Objective: To determine the longitudinal changes in the incidence of vaginosis in pregnancy.
Design: A prospective study of women during pregnancy.
Setting: A District General Hospital in North-West London.
Subjects: Seven hundred and eighteen pregnant women attending antenatal clinics. At their first attendance and subsequently, Gram-stained vaginal smears were examined and Mycoplasma hominis and Gardnerella vaginalis were sought by culture.

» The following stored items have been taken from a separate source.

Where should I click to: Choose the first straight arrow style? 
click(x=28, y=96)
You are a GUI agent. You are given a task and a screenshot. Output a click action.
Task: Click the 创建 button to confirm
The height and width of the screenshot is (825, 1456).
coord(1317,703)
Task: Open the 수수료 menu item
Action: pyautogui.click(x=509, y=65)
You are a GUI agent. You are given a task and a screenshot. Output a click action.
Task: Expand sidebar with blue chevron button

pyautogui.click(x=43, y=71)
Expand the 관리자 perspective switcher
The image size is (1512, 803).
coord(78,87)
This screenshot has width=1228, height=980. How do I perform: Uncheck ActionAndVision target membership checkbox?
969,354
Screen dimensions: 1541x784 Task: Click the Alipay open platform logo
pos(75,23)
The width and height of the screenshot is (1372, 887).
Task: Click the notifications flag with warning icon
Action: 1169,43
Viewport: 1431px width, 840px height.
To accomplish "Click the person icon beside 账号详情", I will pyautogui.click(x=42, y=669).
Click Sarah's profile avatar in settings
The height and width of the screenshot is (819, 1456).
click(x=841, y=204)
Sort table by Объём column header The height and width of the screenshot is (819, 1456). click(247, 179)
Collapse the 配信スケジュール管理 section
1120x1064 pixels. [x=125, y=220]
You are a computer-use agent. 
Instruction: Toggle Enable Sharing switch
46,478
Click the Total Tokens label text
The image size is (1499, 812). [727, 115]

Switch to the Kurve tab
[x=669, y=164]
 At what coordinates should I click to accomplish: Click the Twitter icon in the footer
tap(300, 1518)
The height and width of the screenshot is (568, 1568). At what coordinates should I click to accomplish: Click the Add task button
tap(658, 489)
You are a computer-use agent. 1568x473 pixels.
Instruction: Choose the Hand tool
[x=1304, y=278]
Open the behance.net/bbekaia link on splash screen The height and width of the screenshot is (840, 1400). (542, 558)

Results: Initially, 87 (12%) women had bacterial vaginosis diagnosed on Gram-stained reading of the vaginal smears. Examination of further smears, obtained from 176 women at 36 weeks of gestation, showed that those whose vaginal flora was normal initially, and who went to term, rarely developed vaginosis (three of 127, 2.4%). Samples were obtained at 36 weeks gestation from 32 women who had bacterial vaginosis initially, and went to term. In almost 50% (15 of 32) of these a normal lactobacillus-dominated flora had regenerated. Thirty-five women (5%) had initial vaginal smears graded as intermediate. From this group, six of the 17 (35%) women from whom samples were obtained at 36 weeks gestation still had flora of an intermediate pattern; 10(59%) now had normal flora and only one (6%) had developed bacterial vaginosis. Women with bacterial vaginosis were more likely to be culture-positive for M. hominis than those with normal flora (34/78 versus 10/563, odds ratio 42.73 (18.9 to 102.3) P < 0.001), or to be culture-positive for G. vaginalis than those with normal flora (35/78 versus 21/563, odds ratio 21.0 (10.75 to 41.2) P < 0.001).
Conclusion: Pregnant women do not commonly develop bacterial vaginosis after 16 weeks gestation, and if present, it remits spontaneously in approximately half of those who reach term. As bacterial vaginosis is associated with increased rates of second trimester miscarriage and preterm delivery, any treatment aimed at its eradication in pregnancy should be given no later than the beginning of the second trimester of pregnancy.